*What is being asked*: Out of the material that follows, write out exactly the lines from the line with "Task: Click the step 1 circle marker" to the line with "Unpin the Desktop folder from sidebar", both ends included, and no others.

*Supplied material*:
——

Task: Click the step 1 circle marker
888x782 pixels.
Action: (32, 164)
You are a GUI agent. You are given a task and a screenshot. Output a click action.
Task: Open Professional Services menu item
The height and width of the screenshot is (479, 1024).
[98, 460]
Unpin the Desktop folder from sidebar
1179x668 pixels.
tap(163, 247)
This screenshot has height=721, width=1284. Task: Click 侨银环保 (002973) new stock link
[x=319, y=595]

——

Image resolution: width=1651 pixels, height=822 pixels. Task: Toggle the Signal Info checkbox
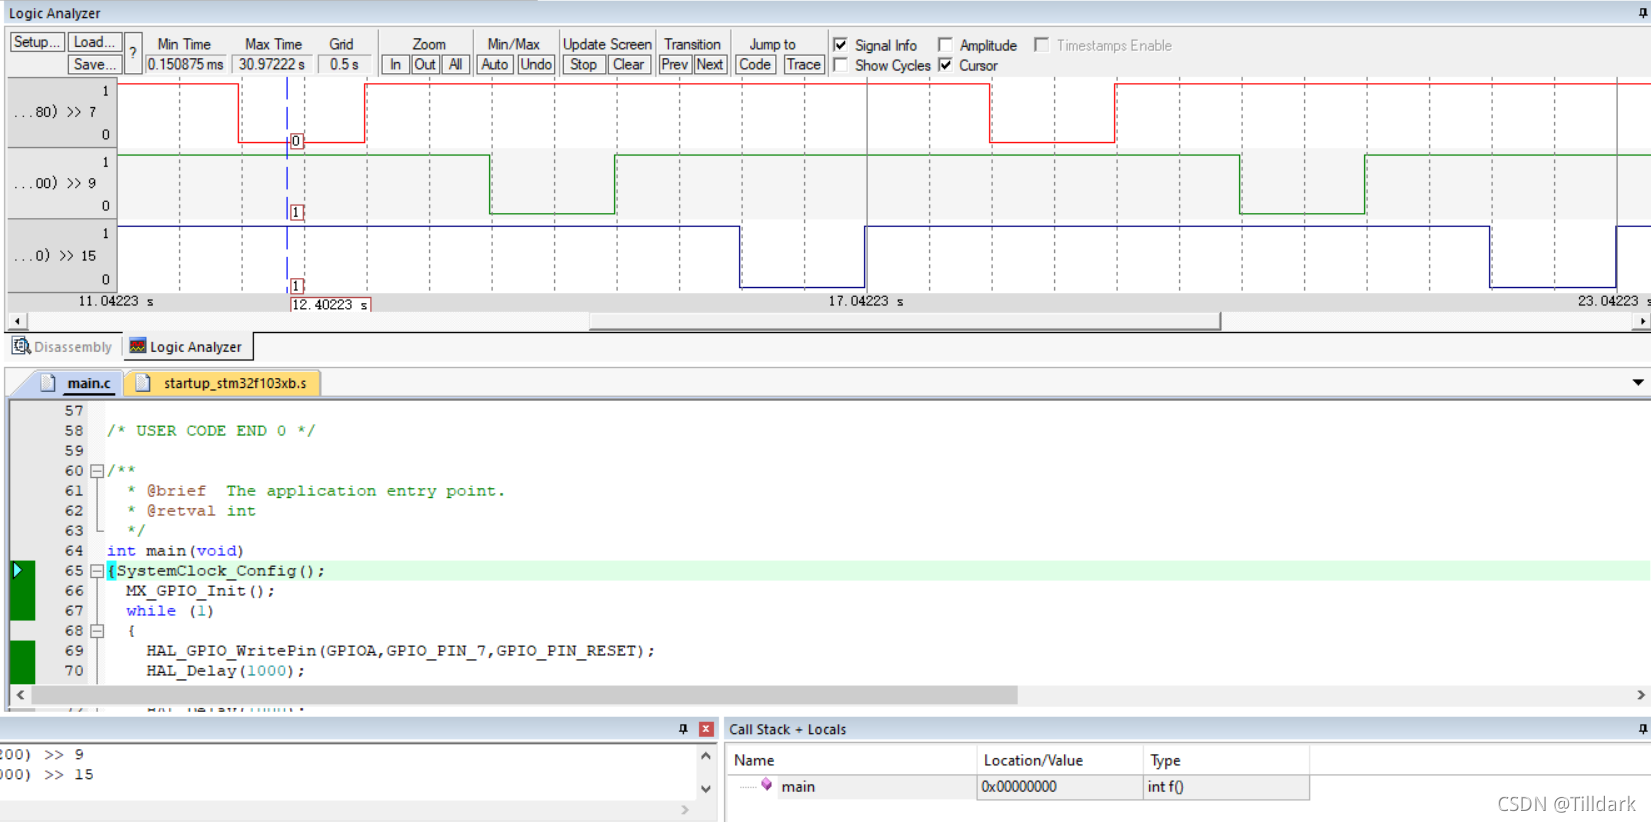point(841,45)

——

*Result of the exercise*:
Task: Click the step 1 circle marker
888x782 pixels.
Action: (32, 164)
You are a GUI agent. You are given a task and a screenshot. Output a click action.
Task: Open Professional Services menu item
The height and width of the screenshot is (479, 1024).
[98, 460]
Unpin the Desktop folder from sidebar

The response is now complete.